---------- Page

Masuda is lying, and so is everyone that's come forward. If they had the time to do as they claim, they also have the time to implement better randomization algorithms, too. And we know they *won't* do that.

As much as I openly give the likes of EA, Ubisoft, Activision and the like shit for creating horrible working conditions and basically having the _Sword of Damocles_ over their entire staff and ready to chuck anyone at a moment's notice when stockholders deem fit, the entire staff at game freak, including that egotistical trash boy Satoshi Tajiri need to get their head slapped up and down downtown tokyo with a 2-by-4. There is no goddamn excuse for any of these regressions. For as ridiculously good as they have it by being a second party dev for Nintendo, and for basically being second only to Nintendo to have access to their hardware SDK's, _and_ for the embarrassing amounts of money Game Freak makes selling out like they do, GF could afford to subject the modeling and render job to effing *Disney* and still turn a profit within a week. Animations and rigging need not change for the critters. they are able to scale up with their rendering models. If their rendering software demands re-making skeletons and animation for changing or up-rating the models, then their software environment is at fault. But they need to stop being coy and acting like this isn't just them trying to blow smoke up someone's ass.


----------



## medoli900 (Jul 16, 2019)

I love how people doesn't read at least the two first pages before replying. I'll just bump these posts, hopefully people will see them before replying.


Konathedemo said:


> The article got mistranslated by someone using Google Translator
> Using the Yandex translater it reveal that they were talking about making some choices from scratch due to the new hardware which make sense since the team didn't have a problem porting the original 150 Pokémon
> 
> Here's the translation with Yandex: "Omori: we had a lot of discussions with Masuda about this.Even at the time of the Pokémon San moon, it was quite a tough situation (to be able to bring all the Pokémon together), but the hard turns into a Nintendo Switch, and we had to make some choices from scratch.However, I think that if you can play"Pocket Monster Sword Shield" (even if there is a limit to the Pokemon that can be brought) wild area and story, such as the content of the play becomes a considerable volume."
> ...





KapuDaKoopa said:


> This complete misinformation has already been corrected multiple times by different people.
> The sourcing of "having to redo every model because of differing framerates/couldn't port the 3DS model data" and "they had to split their team up" don't even come from a mistranslation of the article, they come from a _random reddit post_ that blew up, the OP of said post completely misinterpreting the article, likely due to using an automatic translator and just plain not caring to properly read.
> https://twitter.com/JoeMerrick/status/1150046237804154881


----------



## rob4 (Jul 16, 2019)

--------------------
---------- Data extract

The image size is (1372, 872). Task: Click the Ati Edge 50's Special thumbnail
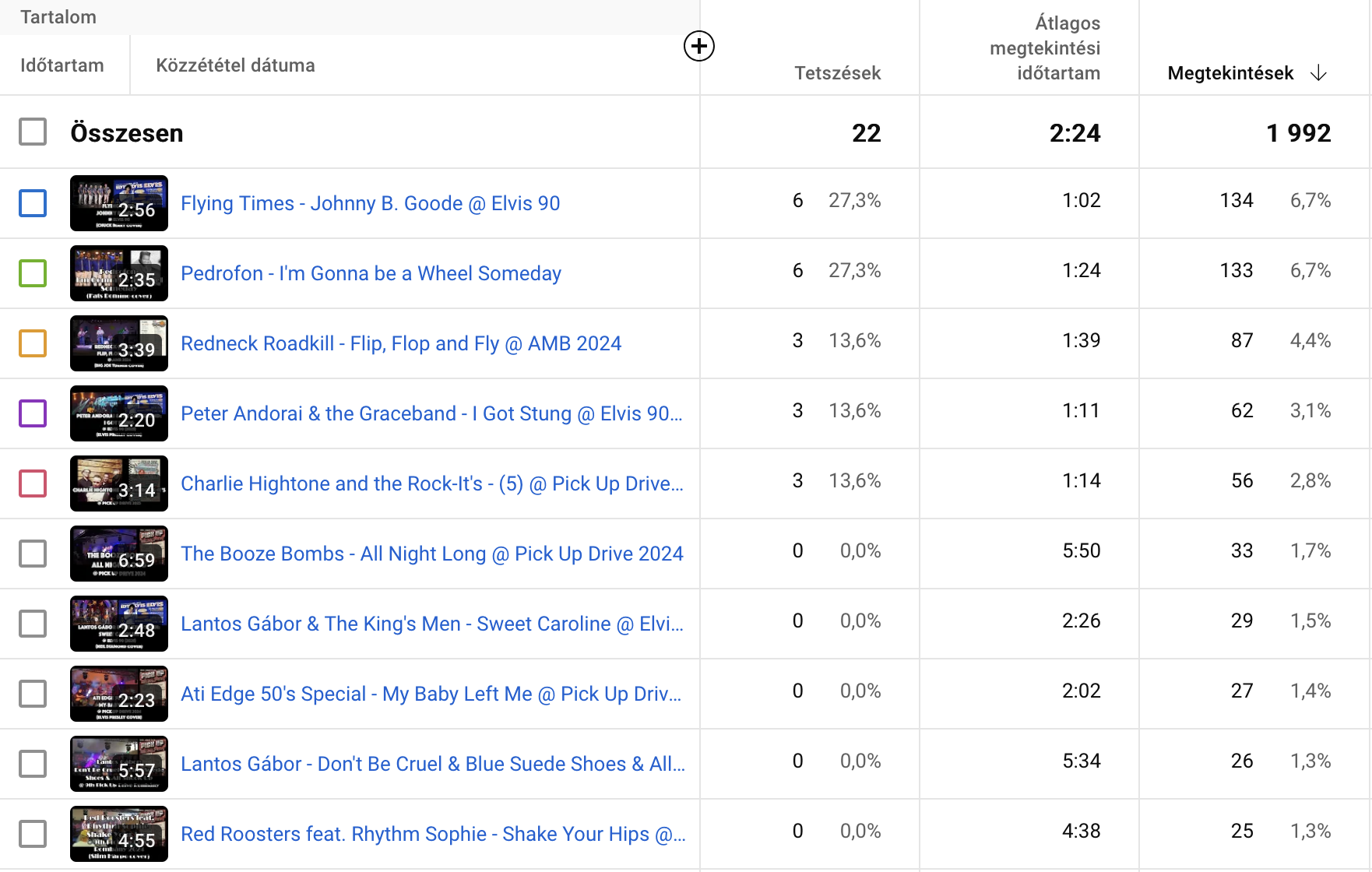119,694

--------------------

List of tasks
1. Answer these questions about the thread, giving each answer on its own line marked like its question.
(a) Which translator does Konathedemo say revealed the correct meaning of the article?
(b) In the first post, what two things need not change for the critters?
(c) According to KapuDaKoopa, what kind of post did the misinformation come from?
2. Please retype the part of the thread starting with "Masuda is lying, and" and going on through "they *won't* do that.".

Answers to the exercises
1.
(a) Yandex
(b) Animations and rigging
(c) A random reddit post

2.
Masuda is lying, and so is everyone that's come forward. If they had the time to do as they claim, they also have the time to implement better randomization algorithms, too. And we know they *won't* do that.